● Texte de la page
Je me suis sentie honorée cette semaine à la reception d'une lettre de bienvenue à l'association des conjoints de chef de mission, la Spouses of Heads of Mission Association, une organisation caritative exclusive pour n'accepter que les épouses de numéros 1 (ambassadeurs et représentants d'organisations internationales). J'utilise le féminin parce que ce sont à 99 pour cent des épouses et non pas des époux qui suivent leur partenaire.

La lettre, à en-tête d'une ambassade et signée par la présidente de l'association, était des plus formelles. En s'adressant à moi en tant que Dear Colleague, j'ai saisi toute l'importance que j'ai d'être mariée à un "Chef de Mission". C'est un véritable accomplissement, mon mari est au top de sa carrière professionnelle et la lumière qu'il dégage m'éclaire aussi un peu. Car tout le monde sait dans ces milieux qu'il faut soigner les épouses qui oeuvrent dans l'ombre en faveur de la carrière de leur mari.

● Extrait des données
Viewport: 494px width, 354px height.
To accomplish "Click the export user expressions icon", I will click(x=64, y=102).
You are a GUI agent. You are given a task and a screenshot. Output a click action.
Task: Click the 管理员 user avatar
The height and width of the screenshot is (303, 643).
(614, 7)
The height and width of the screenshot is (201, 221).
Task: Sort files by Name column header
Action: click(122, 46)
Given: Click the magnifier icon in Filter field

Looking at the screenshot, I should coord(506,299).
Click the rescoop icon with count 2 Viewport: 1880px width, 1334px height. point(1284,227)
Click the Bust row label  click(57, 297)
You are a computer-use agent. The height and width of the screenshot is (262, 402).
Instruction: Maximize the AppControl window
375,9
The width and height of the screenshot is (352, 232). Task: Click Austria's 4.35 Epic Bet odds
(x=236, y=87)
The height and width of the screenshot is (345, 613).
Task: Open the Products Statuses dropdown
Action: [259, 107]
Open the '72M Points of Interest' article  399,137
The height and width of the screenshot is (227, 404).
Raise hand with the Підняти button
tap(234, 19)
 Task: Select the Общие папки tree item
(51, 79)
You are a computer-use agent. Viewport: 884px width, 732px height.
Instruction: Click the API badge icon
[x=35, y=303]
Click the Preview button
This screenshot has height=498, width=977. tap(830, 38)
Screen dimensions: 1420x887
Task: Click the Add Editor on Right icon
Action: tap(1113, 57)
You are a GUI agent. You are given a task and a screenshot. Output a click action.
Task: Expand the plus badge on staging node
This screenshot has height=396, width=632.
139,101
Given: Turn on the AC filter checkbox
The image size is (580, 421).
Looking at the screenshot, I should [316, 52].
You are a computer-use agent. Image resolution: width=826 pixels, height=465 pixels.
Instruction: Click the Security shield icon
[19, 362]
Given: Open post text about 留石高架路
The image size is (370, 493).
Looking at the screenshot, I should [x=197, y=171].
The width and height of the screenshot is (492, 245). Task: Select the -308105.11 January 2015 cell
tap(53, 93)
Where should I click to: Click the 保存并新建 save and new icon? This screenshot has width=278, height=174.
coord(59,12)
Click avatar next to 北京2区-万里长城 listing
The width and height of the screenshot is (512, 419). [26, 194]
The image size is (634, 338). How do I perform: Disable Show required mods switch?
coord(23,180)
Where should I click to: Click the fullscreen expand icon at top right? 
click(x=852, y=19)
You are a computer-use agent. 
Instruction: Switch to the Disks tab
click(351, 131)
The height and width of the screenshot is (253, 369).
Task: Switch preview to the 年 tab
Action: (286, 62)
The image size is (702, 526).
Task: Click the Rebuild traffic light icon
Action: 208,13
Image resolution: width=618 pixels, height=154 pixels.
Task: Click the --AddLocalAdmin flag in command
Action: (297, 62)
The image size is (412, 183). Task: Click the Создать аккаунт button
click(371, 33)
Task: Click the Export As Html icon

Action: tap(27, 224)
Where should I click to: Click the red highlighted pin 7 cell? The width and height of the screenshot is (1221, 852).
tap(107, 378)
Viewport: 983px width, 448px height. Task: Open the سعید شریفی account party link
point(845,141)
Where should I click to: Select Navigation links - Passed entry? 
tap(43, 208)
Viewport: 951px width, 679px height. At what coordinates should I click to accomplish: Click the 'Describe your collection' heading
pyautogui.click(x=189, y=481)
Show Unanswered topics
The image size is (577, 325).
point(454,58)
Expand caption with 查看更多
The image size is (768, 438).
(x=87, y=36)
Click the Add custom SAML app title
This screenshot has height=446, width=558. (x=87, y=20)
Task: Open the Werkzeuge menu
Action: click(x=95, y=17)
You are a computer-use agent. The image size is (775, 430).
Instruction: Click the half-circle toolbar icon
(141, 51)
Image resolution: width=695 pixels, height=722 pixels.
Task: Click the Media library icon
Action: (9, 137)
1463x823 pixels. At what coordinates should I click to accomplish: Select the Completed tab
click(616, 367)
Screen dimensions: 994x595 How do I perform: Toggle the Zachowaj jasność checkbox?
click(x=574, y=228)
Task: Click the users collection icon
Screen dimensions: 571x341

● Consigne A
Dans le texte sur l'association des conjoints de chef de mission, réécrivez de façon plus concise le paragraphe qui commence par « La lettre, à en-tête d'une ambassade » en conservant ses faits principaux.
● Consigne B
Poursuivez le texte sur l'association des conjoints de chef de mission à partir de sa dernière phrase.

● Résultat final A
La lettre, à en-tête d'une ambassade et signée par la présidente de l'association, était très formelle. Être appelée « Dear Colleague » m'a fait mesurer l'importance d'être mariée à un « Chef de Mission ». Mon mari est au sommet de sa carrière, et son éclat rejaillit un peu sur moi. Dans ces milieux, chacun sait qu'il faut soigner les épouses qui œuvrent dans l'ombre pour la carrière de leur mari.

● Résultat final B
Par ce biais, j'aurai accès à un club de lecture, un club de couture, un club de marche et un coffee morning mensuel qui me permettront de rencontrer mes pairs et de me sentir exister dans un pays où je n'ai pas d'attaches. Mais attention, je ne me moque pas des personnes qui en font partie, je sais à quel point c'est difficile de tout lâcher pour suivre un conjoint vers un pays inconnu et se réinventer à chaque déplacement.

Pleine de bonne volonté, j'ai assisté à mon premier coffee morning à l'occasion de Halloween, le matin du 31 octobre. Il se tenait dans une des résidences officielles d'un pays de l'Atlantique Nord (un des pays dont la coutume est de fêter Halloween) et il fallait venir déguiser. A la lecture de l'invitation, j'ai eu un doute. "Je n'ai plus d'enfants petits et la fête est à 10h30 du matin, je ne suis pas sure qu'elle s'adresse à moi?" ai-je demandé aux organisateurs. "Non, non, c'est bien pour les adultes," m'ont-ils confirmé. Le but, ont-ils ajouté, est de réveiller l'enfant qui sommeille en moi :  "let your inner child express herself". Bon, on va essayer.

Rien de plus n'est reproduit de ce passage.